Fury occupies a distinctive position in the depth-psychology corpus as both a phenomenological state and a mythologically charged force. The passages gathered here reveal a spectrum of interpretive approaches: classical philology traces the concept through Greek terms such as lyssa (martial rage, frenzy, rabies) and menos, locating fury in the very breath and viscera of the warrior; mythographic scholarship identifies fury with divine agency — Ares as 'that thing of fury, evil-wrought' in the Iliad, or the Germanic Wotan as chief of those 'possessed by fury'; alchemical psychology, as read through Jung, perceives fury and wrath as the very medium within which the Tincture of Life is concealed — 'love in this fury and wrath.' Depth psychology thus refuses to reduce fury to mere pathology. Williams's reading of Agamemnon introduces the crucial distinction between deciding to act and wanting to act in a murderous state of mind, a distinction that resonates with Jung's understanding of possession by autonomous affect.

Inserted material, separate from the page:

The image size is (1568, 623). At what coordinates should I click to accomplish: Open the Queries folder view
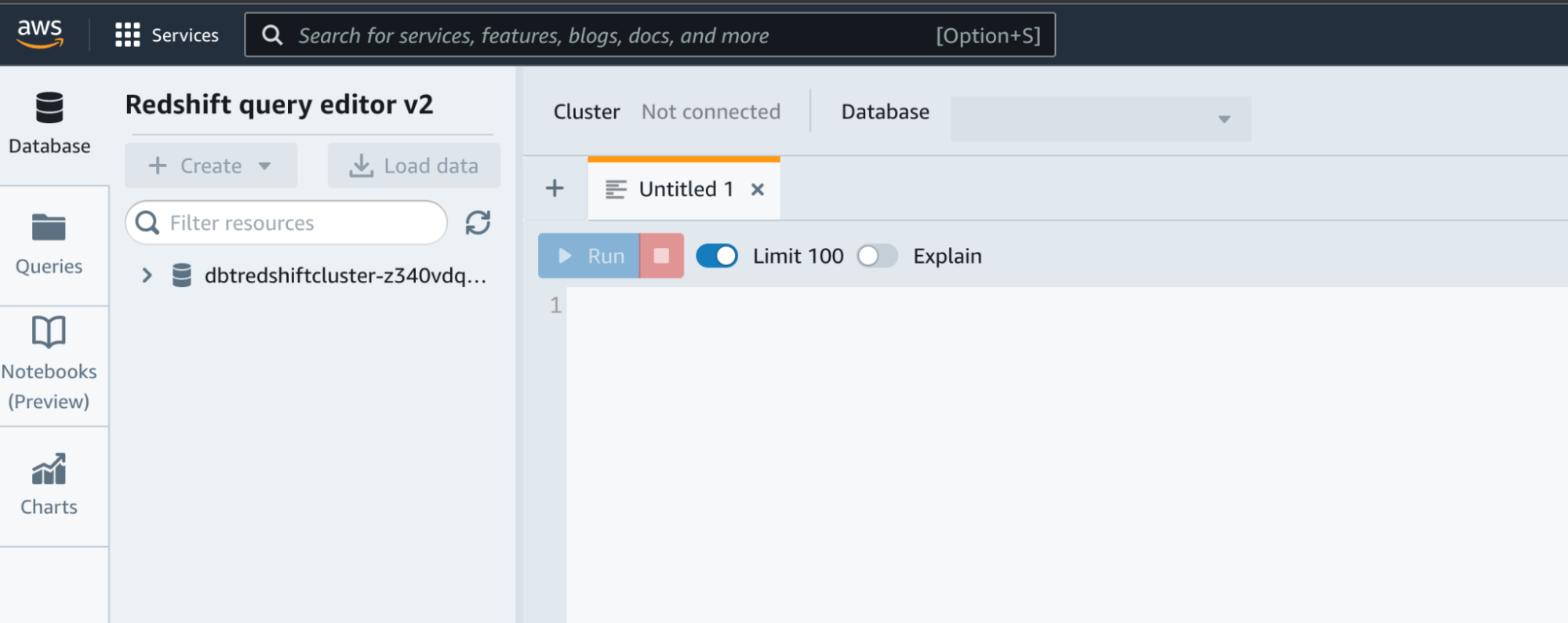49,244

Across these traditions — Homeric, alchemical, tragic, Germanic — fury appears not as simple passion but as a liminal condition in which ordinary ego-consciousness yields to transpersonal or daemonic energies, making it a central index of what depth psychology means by possession, inflation, and the eruptive unconscious.

In the library

the Tincture of Life is in this putrefaction or dissolution and destruction, that there is light in this darkness, life in this death, love in this fury and wrath

Jung's alchemical reading proposes that fury and wrath are not mere destructive affects but the very medium concealing the Tincture of Life, making fury a necessary condition for psychic transformation.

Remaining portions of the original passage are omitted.